I can't understand the paragraph in Completeness (statistics) - Wikipedia:

We have an identifiable model space parameterised by $\theta$, and a statistic $T$. Then consider the map $f:p_{\theta }\mapsto p_{T|\theta }$ which takes each distribution on model parameter $\theta$ to its induced distribution on statistic $T$. The statistic $T$ is said to be complete when $f$ is surjective, and sufficient when $f$ is injective.

(added on 2023-07-12 without any citation, and there's no revision after that)

  • What does “distribution on $\theta$” mean?

    Domain of $f$ is all prior distribution of $\theta$ (in Bayesian sense), or the famliy of distributions of samples ($X_1, \ldots, X_n$)?

  • What is the codomain of $f$?

    I guess the image of $f$ is all possible distribution of $T$ (i.e. the famliy of distributions of $T$), but codomain should be larger than that, or $f$ is always surjective.

My thoughts

Sufficiency and completeness are related but independent concepts, as discussed in the following questions. If the statement in Wikipedia is true, then it’s a clear explanation of sufficiency and completeness.

Roughly speaking:

  • $T$ is sufficient: $T$ provides all information of $\theta$ from $X$, and we can recover the whole distribution of $X$ once given $T$.

    $f$ is injective: If we know that $y$ is $f$ of some $x$, then there is exactly one $x$ that satisfies $y = f(x)$.

  • $T$ is complete: For any function $g$, whenever $\operatorname{\mathbb{E}} g(T) \equiv 0$, then $\Pr(g(T) = 0) \equiv 1$, where “$\equiv$” means $\forall \theta$.

    $f$ is surjective: For any two functions $g, g'$, whenever $g \circ f = g \circ f$, then $g = g'$.

I can feel that these concepts are connected, but I can’t make it rigorous…

Alternative comprehension of sufficiency and completeness

Basic intuition about minimal sufficient statistic - Cross Validated: $T$ can be seen as an indexed partition of the sample space.

st.statistics - Is a function of complete statistics again complete? - MathOverflow: $\operatorname{\mathbb{E}} g(T) \equiv 0$ means the distributions of $T$ for varying $\theta$ span the whole space of functions of $T$.

We need to clarify the statistical model $(\Omega,\mathcal{P})$, where $\Omega$ is the sample space, and $\mathcal{P} = \{P_\theta: \theta \in \Theta \}$ is the set of probability distributions on $\Omega$, and $\Theta$ is the parameter space. Those $\Omega, P_\theta$ are those in the probability triple $(\Omega, \mathcal{F}, P_\theta)$.

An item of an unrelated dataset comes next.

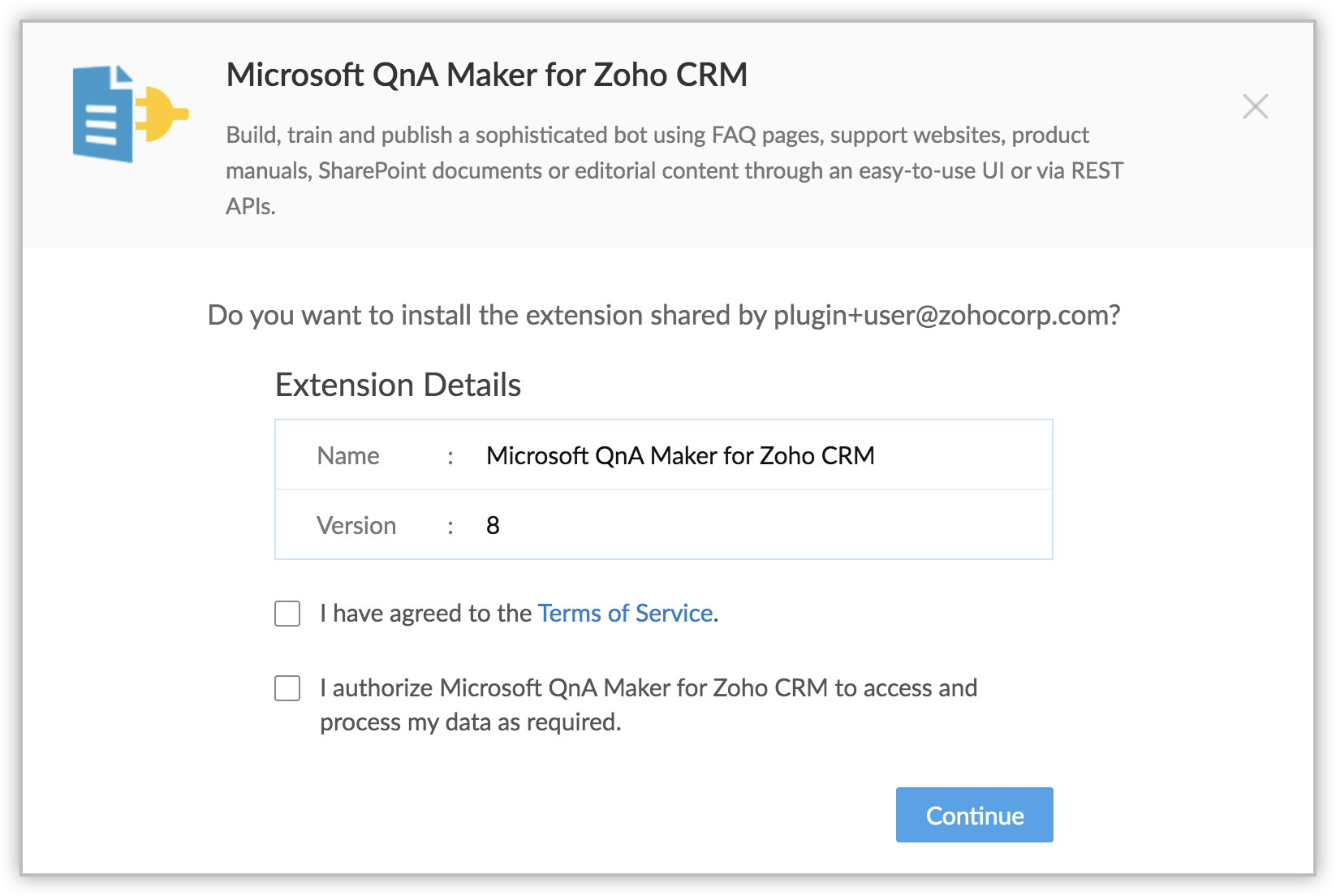Image resolution: width=1336 pixels, height=896 pixels.
Task: Select the extension name value in details table
Action: (680, 456)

  • $\Omega \overset{X}{\to} \mathcal{X} \overset{T}{\to} \mathcal{T}$, where $X$ is called a random variable, $T$ is called a statistic.
  • $\mathcal{F} \overset{P_\theta}{\to} \mathbb{R}$.

We say that the model is identifiable if the mapping $\theta \mapsto P_\theta$ is injective.

What does “distribution on $\theta$” mean?

The domain of $f$ is neither prior distributions, nor the family of distributions of $X$. It is $\mathcal{P}$.

What is the codomain of $f$?

All $\mathcal{T} \to \mathbb{R}$ functions. This is different from and larger than the family of induced distributions of $T$, because the latter is $\{P_{T|\theta}: \theta \in \Theta\}$ where $P_{T|\theta}(t) = P_\theta(X^{-1}(T^{-1} (t)))$, and the former includes functions that cannot be represented by $P_\theta$.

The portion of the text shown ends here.